Esse trecho ignora que o ordenamento jurídico brasileiro já impõe limites claros à atuação policial. A Lei 9.455/1997, que define os crimes de tortura, estabelece em seu Artigo 1º que constitui crime “constranger alguém com emprego de violência ou grave ameaça, causando-lhe sofrimento físico ou mental” para obtenção de informações, como forma de castigo, ou por discriminação, entre outros motivos. A pena prevista é de dois a oito anos de reclusão, sendo agravada em casos específicos, como quando cometida por agentes públicos ou contra grupos vulneráveis.
Essa lei, que proíbe expressamente práticas como tortura e maus-tratos, já deveria ser suficiente para garantir a moderação e respeito à vida por parte da polícia. No entanto, a criação de novas normas, como a que “incorpora princípios como a não discriminação”, evidencia que as leis existentes são sistematicamente ignoradas. Isso demonstra que o problema não está na ausência de normas, mas no fato de que, apesar das leis existentes, os fenômenos identificados pelo editorial continuam acontecendo.
São leis sociais, finalmente, que estruturam a atuação policial. A impunidade que permeia as instituições repressivas, amplamente tolerada por promotores e juízes, expressa, acima de tudo, uma política dedicada aos interesses de determinadas classes.

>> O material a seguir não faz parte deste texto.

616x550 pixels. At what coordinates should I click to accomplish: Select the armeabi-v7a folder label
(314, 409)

Isso fica ainda mais evidente nas decisões do Judiciário contra os trabalhadores, no golpe de 2016 “com o Supremo com tudo” e no perfil das vítimas da violência policial: moradores de favelas, índios e, de maneira geral, os setores mais pobres da classe trabalhadora e os jovens estudantes.
O fato desses fenômenos se reproduzirem em todos os estados e por todas as agências policiais, desde as federais até a guarda municipal, passando pelas PMs e pelas polícias civis, reforçam a existência de uma lei social atuando para garantir que a violência policial se repita ao longo dos anos, das décadas, sem nenhuma alteração. Elas compartilham uma orientação comum: reprimir os setores oprimidos da população, com especial ênfase sobre jovens e trabalhadores.

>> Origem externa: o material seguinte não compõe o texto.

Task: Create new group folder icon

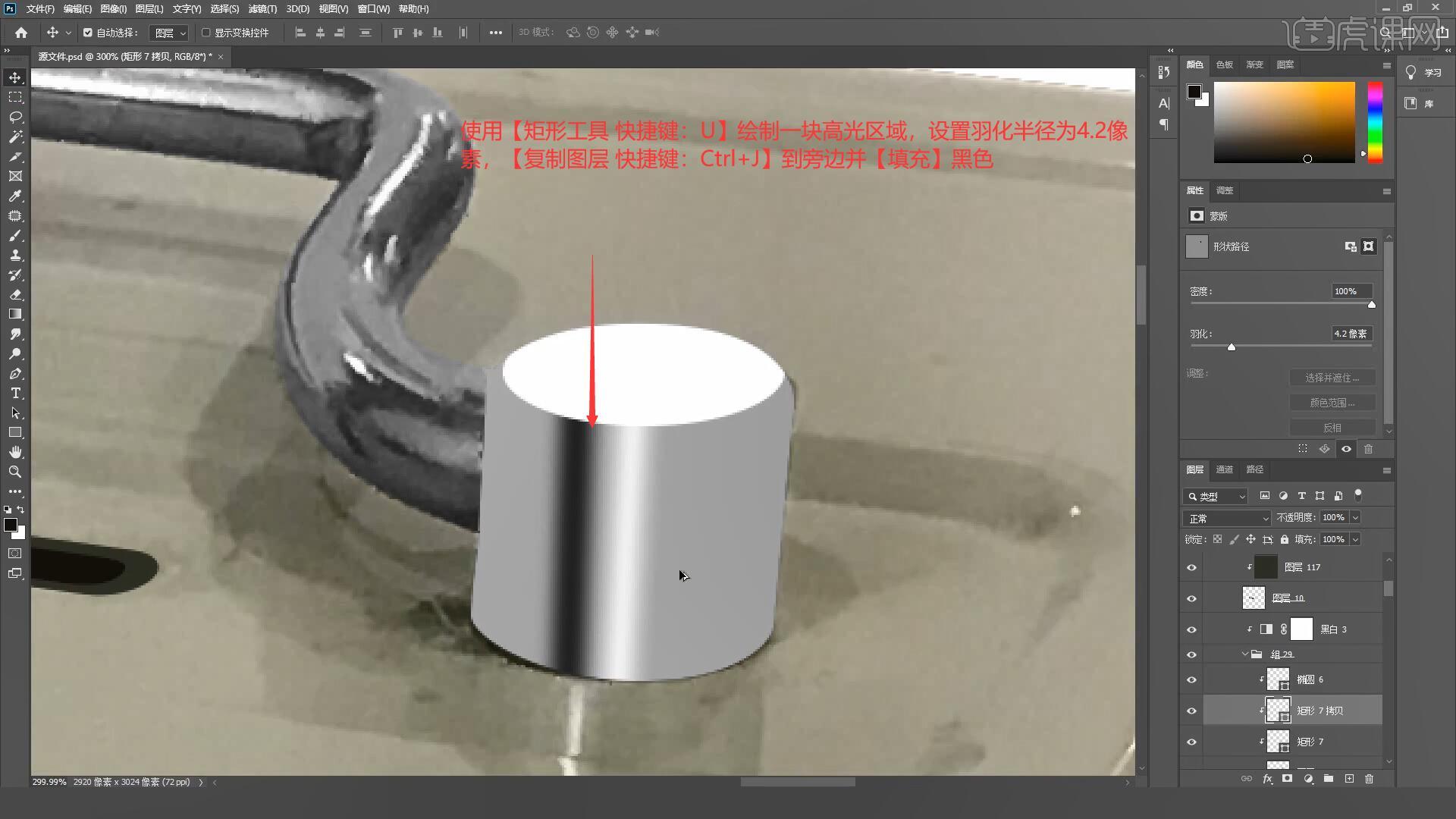Action: tap(1329, 779)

A brutalidade policial ocasionalmente atinge a classe média, mas sua atuação é essencialmente um instrumento de terror contra as massas trabalhadoras. Esse papel histórico é reconhecido no próprio editorial, que admite:
“O Brasil vive há décadas uma situação crítica no que concerne à segurança pública, tema que afeta profundamente a qualidade de vida dos cidadãos. A excessiva e descriteriosa violência policial integra uma cultura de vingança, errada e anacrônica. Justiçamentos frequentemente andam junto com a corrupção, sendo ambos resultado da infiltração do crime na instituição policial. Cumpre extirpar esse câncer da segurança pública, frequentemente abrigado por governadores truculentos, demagogos aliados ao crime.”
Ao reconhecer que a violência policial “integra uma cultura de vingança” e que o Brasil vive há décadas uma “situação crítica”, o editorial inadvertidamente confirma que a polícia opera como um braço armado da dominação burguesa. Tais características não podem ser corrigidas ou reformadas; elas são inerentes à instituição policial. Por isso, a solução não está em “civilizar” a polícia, mas em sua abolição e na organização de um modelo de segurança pública verdadeiramente democrático.
O editorial do Brasil 247 acerta ao dizer que “cumpre extirpar esse câncer da segurança pública”, mas erra ao localizá-lo em uma abstrata “cultura de vingança”. Tal política ignora que o problema está na própria estrutura policial. Como disse Washington Luís, “a questão social no Brasil é um caso de polícia”.
Portanto, é necessário acabar com a polícia e implementar uma política democrática para a segurança pública, que acabe com a burocracia corrupta, sendo eleita e controlada pela população que elegeu seus membros. Isso, sim, seria “extirpar o câncer”.